John is a science fiction writer born in Brooklyn, NY the year NASA was created. As a child, his surrogate parents were Robert Heinlein and Andre Norton (as he grew up, they morphed into James Tiptree, Jr. and Thomas Pynchon.)

He attended the Clarion science fiction workshop in 1993, and sold his first short story, the Sturgeon Award-winning "Jigoko no mokushiroku" to Asimov's in 1995.

Recent publications include the Nebula®-shortlisted "Keyboard Practice..." in the January 2005 Fantasy & Science Fiction, and "The Ashbazu Effect" in the 2004 anthology ReVisions, edited by Julie Czerneda and Isaac Szpindel, which was a finalist for the 2005 Sidewise alternate history award.

A theorist and practitioner in the field of hypertext narrative, he wrote one of the first hypertext novels, Uncle Buddy's Phantom Funhouse, a New Media Invision Award finalist, in 1993. It was reviewed in the New York Times, where Robert Coover gave a nod to its "sheer pleasure of play." Learn more at Eastgate Systems.

As a member of the TINAC collective, he has written on digital narrative and spoken at dozens of colleges and conferences.

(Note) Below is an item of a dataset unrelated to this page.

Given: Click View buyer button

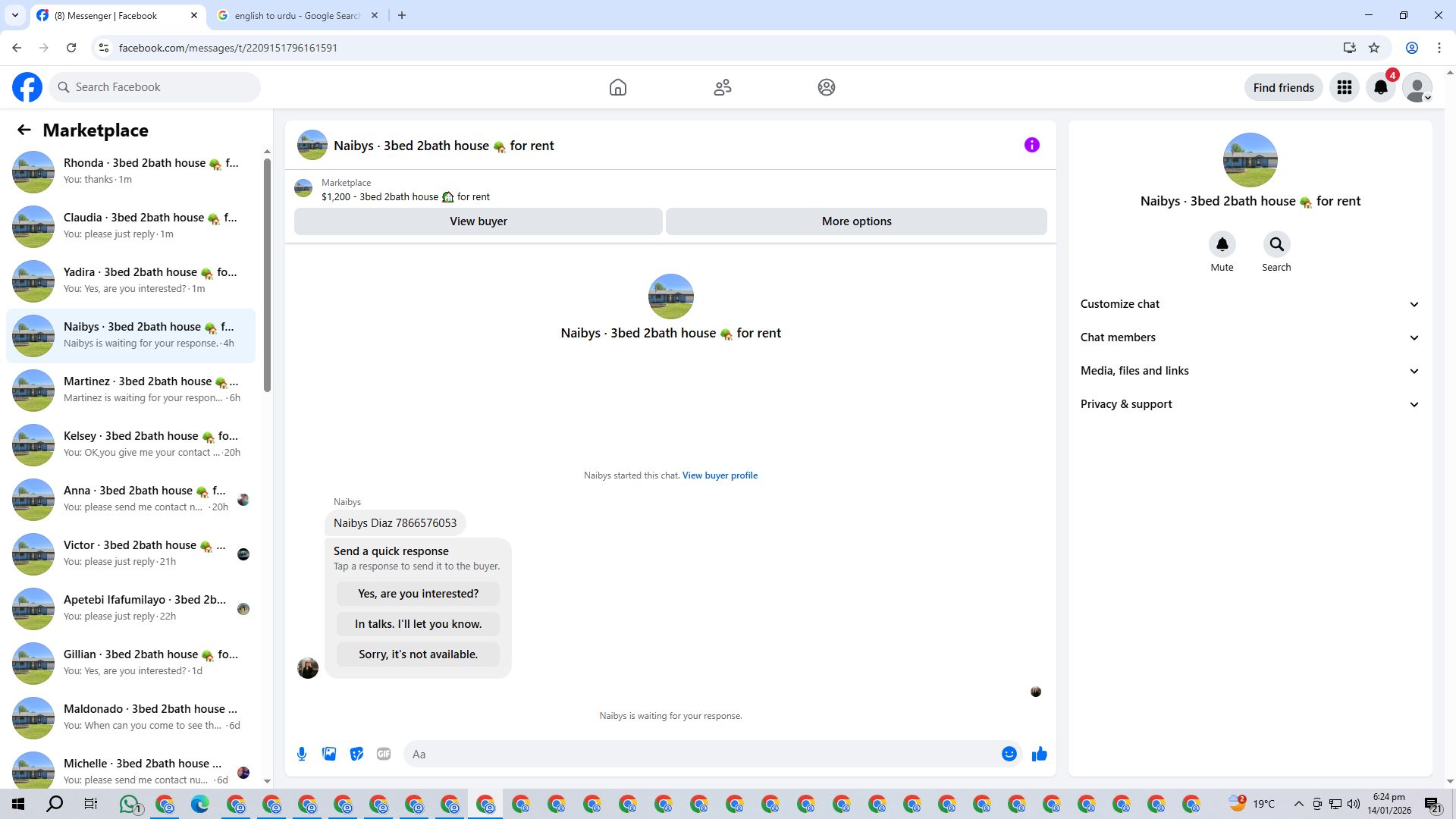Looking at the screenshot, I should (x=478, y=221).
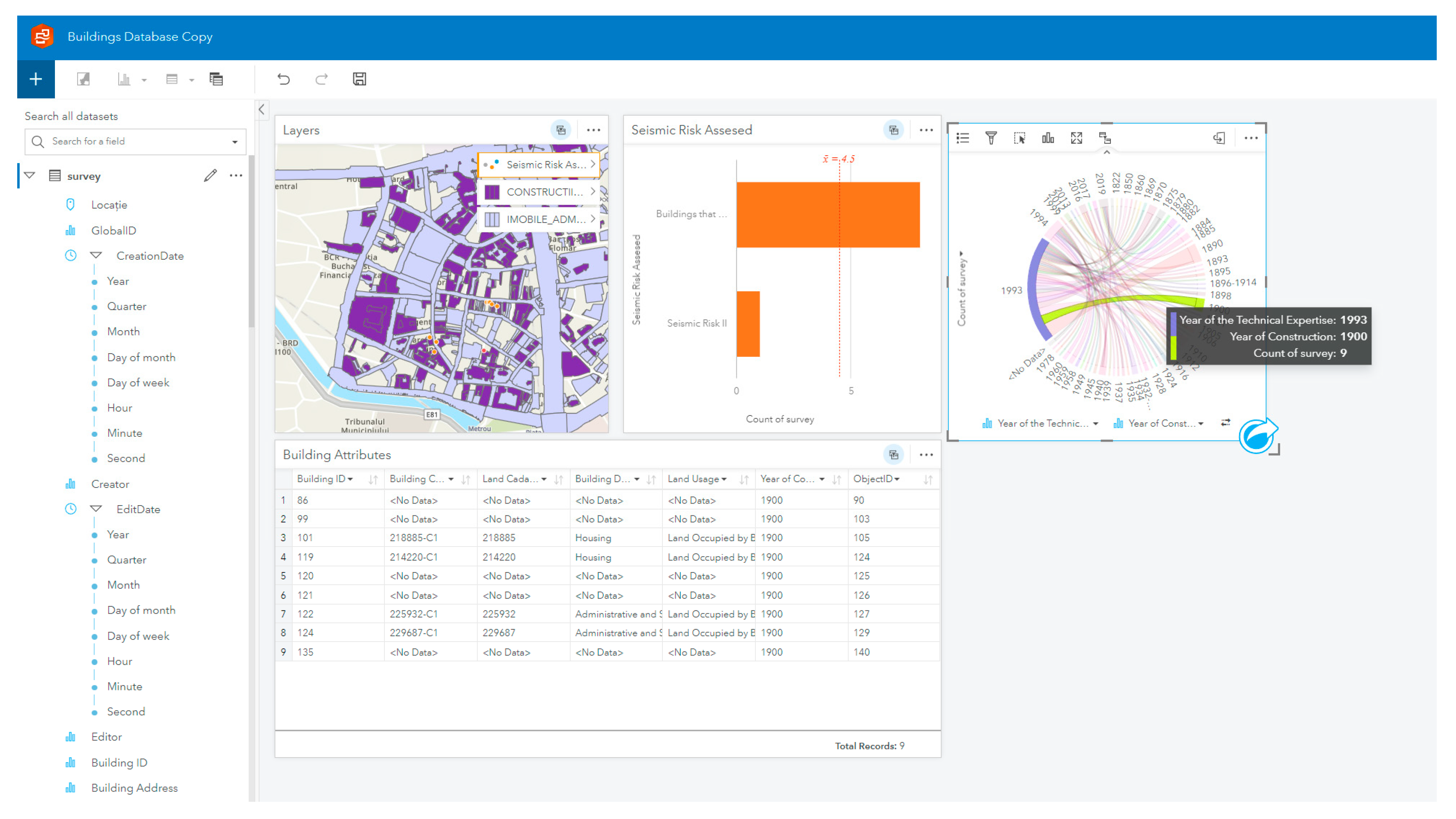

He attended Syracuse University, got his degree and did graduate work at the New School University, and is a doctoral candidate in Media Ecology at NYU.

Though born in Brooklyn, he is as close to a native Rhode Islander as you can get ("Take a left just past where Nadeau's drugstore used to be...") and relishes belonging to the third generation of his family to live in their house. He and Karen and their son, Jack, serve as scritchers and objects of nuzzlement to TRFH (Their Royal Feline Highnesses), Curi and Eclipse.

In the mundane world, he is a webmaster at an international management consulting firm.